Creatinine (males: 0.7–1.3 mg/dL; females: 0.55–1.02 mg/dL) was measured using an enzymatic method applied on a Roche Cobas Mira (Roche Diagnostics, Vienna, Austria). The eGFR (normal: >70 mL/min/1.73 m2) was calculated applying the Chronic Kidney Disease Epidemiology Collaboration (CKD-EPI) equation[33].

Statistics

All parameters were recorded in a descriptive statistical manner, tabulated and evaluated. Not normally distributed continous variables were presented as medians with interquartile ranges (Q1–Q3). Categorical variables were expressed as percentages.

For the comparison between two groups for not normally distributed continuous variables (verification with the Kolmogorov-Smirnov test with Lilliefors correction at a type-I error-rate of 10%) the Mann-Whitney U test was used. For the comparison between three or more groups for not normally distributed continuous variables (verification with the Kolmogorov-Smirnov test with Lilliefors correction at a type-I error-rate of 10%) the Kruskal-Wallis-test was performed.

To assess potential correlation between two continuous variables the Spearman’s rank correlation coefficient (not normally distributed data) was used. Furthermore, regression models (linear, log-linear, quadratic, cubic, exponential, fractional polynomial, cubic spline) were performed to assess the association between variables. The type I error was set to 5% (two-sided) without adjustment for multiple testing, so all p-values are only descriptive.

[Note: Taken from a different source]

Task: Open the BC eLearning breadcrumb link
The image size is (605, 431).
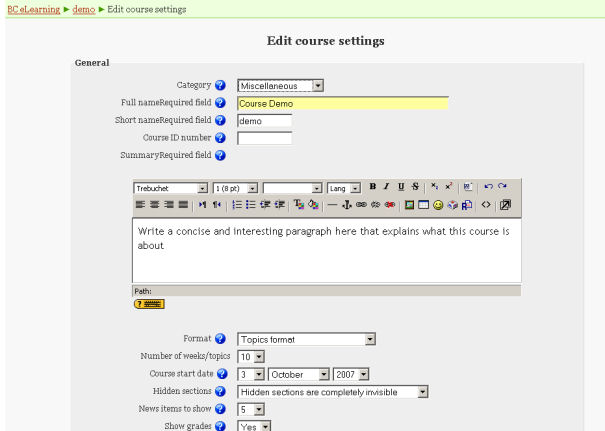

The percentage of transferrin saturation was calculated based on the formula: transferrin saturation (%) = serum iron (µg/dL) × 70.9/transferrin (mg/dL). The differential diagnosis of IDA and ACD was based on Thomas-Plot analyses as described previously[23,24,29]. In brief: for the discrimination of the IDA and ACD the cut-off for the soluble transferrin receptor/log ferritin ratio depended on the acute-phase reaction and was 1.5 for a C-reactive protein ≤5 mg/L and 0.8 for a C-reactive protein >5 mg/L, respectively.

For statistical analysis, the statistical computing software R Version 3.5.2 (R Foundation for Statistical Computing, Vienna, Austria. http://www.R-project.org) including the standard-package splines respectively the optional package mfp (version 1.5.2) and the Analyse-it® software version 4.92 (Analyse-it Software, Ltd., Leeds, United Kingdom) were used.